Health Check Endpoint Low-Level Design: Liveness, Readiness, and Kubernetes Probes

A health check endpoint lets load balancers, orchestrators, and monitoring systems determine whether a service instance is ready to receive traffic. Without health checks, a Kubernetes pod that started successfully but cannot connect to its database will silently receive and fail requests. With health checks, the orchestrator detects the failure and stops routing traffic to the broken instance within seconds. The distinction between liveness (should this process keep running?) and readiness (should this process receive traffic?) is fundamental to getting health checks right.

Liveness vs Readiness vs Startup Probes

Liveness probe: answers “is the process alive and not deadlocked?” If it fails, Kubernetes restarts the container. Should be lightweight and check only that the process event loop is responsive — not whether dependencies are up.

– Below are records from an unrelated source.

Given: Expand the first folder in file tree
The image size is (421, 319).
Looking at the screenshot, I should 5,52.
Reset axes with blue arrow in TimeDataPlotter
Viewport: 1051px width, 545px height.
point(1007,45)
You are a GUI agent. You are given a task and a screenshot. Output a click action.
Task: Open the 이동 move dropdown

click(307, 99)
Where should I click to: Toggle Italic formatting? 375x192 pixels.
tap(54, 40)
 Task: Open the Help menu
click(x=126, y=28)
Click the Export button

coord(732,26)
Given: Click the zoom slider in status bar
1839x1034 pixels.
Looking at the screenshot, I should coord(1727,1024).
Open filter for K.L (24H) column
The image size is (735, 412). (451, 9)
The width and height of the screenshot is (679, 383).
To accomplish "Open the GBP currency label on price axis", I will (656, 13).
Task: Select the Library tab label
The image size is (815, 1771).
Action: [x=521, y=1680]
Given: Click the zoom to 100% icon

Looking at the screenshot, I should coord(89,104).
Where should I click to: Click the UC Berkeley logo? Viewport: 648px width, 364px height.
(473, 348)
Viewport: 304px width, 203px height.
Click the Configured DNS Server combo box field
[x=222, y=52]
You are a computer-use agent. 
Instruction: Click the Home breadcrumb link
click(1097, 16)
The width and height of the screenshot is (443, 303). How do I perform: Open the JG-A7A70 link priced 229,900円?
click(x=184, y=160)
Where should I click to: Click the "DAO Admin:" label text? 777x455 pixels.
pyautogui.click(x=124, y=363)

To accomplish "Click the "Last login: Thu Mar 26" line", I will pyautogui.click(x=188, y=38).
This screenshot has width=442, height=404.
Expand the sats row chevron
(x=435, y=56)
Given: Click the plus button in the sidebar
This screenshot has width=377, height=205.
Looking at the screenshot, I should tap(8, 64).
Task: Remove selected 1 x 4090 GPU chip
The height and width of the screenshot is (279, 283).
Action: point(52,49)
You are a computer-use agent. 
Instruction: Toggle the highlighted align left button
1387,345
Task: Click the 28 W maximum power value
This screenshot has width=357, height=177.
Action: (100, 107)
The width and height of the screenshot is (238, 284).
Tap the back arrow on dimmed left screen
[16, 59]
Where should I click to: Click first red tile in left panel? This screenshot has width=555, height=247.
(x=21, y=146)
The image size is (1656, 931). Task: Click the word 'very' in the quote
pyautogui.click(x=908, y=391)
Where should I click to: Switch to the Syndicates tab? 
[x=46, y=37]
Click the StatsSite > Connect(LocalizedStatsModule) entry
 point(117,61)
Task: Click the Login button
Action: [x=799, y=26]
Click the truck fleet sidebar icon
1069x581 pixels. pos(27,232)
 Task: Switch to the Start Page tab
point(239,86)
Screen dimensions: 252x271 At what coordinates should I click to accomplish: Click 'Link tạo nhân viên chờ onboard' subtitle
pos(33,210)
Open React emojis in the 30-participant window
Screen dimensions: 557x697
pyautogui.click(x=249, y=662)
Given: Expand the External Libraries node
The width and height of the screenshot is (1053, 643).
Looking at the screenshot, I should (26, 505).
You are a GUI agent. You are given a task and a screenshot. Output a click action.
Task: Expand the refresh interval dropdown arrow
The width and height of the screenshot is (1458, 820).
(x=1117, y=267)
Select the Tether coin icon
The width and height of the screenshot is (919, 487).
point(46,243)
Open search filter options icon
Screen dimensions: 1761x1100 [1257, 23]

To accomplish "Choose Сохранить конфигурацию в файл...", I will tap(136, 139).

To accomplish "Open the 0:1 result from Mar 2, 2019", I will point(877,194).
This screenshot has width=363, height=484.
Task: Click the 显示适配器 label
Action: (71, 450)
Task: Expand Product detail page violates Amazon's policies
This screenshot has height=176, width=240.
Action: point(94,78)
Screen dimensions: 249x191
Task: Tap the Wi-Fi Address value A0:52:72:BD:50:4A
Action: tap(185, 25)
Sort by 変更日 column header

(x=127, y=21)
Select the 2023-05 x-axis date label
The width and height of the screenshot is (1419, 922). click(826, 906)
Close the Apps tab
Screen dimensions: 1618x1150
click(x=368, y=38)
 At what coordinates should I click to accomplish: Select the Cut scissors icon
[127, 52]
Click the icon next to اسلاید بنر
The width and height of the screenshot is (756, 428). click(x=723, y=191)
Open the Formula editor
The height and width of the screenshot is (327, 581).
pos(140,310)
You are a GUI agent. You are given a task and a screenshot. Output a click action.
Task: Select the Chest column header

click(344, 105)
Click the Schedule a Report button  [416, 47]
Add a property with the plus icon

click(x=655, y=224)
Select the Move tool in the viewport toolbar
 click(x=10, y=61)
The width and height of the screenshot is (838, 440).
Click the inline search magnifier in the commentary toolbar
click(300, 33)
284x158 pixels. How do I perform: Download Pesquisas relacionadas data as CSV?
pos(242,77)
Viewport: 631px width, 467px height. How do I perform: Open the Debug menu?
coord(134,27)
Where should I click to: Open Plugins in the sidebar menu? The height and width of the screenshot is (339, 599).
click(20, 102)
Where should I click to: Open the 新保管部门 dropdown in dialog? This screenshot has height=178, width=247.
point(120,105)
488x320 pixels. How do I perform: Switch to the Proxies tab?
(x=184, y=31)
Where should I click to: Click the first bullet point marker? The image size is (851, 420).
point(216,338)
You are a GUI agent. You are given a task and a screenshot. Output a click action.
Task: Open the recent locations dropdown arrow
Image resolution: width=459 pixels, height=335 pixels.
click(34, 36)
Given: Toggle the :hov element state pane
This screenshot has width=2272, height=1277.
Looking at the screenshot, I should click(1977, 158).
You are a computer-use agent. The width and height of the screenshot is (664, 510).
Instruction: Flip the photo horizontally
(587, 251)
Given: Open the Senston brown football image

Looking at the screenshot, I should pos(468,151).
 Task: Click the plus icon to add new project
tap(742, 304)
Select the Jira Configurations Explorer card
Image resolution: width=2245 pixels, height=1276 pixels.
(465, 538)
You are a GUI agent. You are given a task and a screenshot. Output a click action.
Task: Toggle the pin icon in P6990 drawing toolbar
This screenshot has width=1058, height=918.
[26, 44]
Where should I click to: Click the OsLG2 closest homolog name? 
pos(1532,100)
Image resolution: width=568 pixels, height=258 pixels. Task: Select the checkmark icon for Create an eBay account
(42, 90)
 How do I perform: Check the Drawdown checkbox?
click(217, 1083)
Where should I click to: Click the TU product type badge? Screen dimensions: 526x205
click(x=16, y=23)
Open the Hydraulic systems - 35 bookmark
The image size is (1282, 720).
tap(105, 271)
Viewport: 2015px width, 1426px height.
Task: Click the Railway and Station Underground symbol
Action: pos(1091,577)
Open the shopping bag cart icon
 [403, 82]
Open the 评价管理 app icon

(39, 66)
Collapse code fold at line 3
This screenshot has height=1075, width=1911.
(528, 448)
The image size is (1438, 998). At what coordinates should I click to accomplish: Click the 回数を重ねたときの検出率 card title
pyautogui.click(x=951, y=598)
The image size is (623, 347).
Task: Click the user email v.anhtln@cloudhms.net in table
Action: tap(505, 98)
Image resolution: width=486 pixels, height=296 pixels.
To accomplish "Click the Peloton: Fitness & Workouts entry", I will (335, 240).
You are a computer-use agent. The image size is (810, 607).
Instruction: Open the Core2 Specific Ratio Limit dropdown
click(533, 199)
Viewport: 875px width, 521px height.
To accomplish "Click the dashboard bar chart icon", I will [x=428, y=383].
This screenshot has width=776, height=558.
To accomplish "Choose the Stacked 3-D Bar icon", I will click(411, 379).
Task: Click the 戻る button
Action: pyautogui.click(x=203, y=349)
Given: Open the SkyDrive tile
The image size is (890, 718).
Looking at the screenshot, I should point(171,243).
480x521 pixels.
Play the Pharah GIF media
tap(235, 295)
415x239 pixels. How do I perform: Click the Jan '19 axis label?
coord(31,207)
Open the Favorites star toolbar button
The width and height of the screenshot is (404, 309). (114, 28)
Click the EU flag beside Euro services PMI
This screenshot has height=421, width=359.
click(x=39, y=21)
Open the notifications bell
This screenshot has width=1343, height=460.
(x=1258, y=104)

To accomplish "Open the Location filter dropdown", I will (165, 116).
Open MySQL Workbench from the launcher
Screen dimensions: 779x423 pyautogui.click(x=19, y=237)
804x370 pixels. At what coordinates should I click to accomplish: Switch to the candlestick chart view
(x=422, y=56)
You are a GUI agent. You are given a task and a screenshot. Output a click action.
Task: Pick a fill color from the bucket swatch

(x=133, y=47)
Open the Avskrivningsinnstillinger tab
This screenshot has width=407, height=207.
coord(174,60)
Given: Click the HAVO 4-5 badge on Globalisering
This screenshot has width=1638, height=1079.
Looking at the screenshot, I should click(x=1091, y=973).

A process stuck in an infinite loop passes a TCP check but fails a liveness HTTP check.

Readiness probe: answers “should this instance receive traffic?” If it fails, Kubernetes removes the pod from the Service endpoints (stops routing new requests) but does NOT restart it. Use this to check dependencies: database connection, required cache warm-up, circuit breaker state. When a dependency goes down, readiness fails → traffic stops → dependency recovers → readiness passes → traffic resumes. No restart needed.

Startup probe: gives slow-starting containers time to initialize before liveness checks begin. Prevents liveness from killing a container that is legitimately initializing (loading a large ML model, running DB migrations).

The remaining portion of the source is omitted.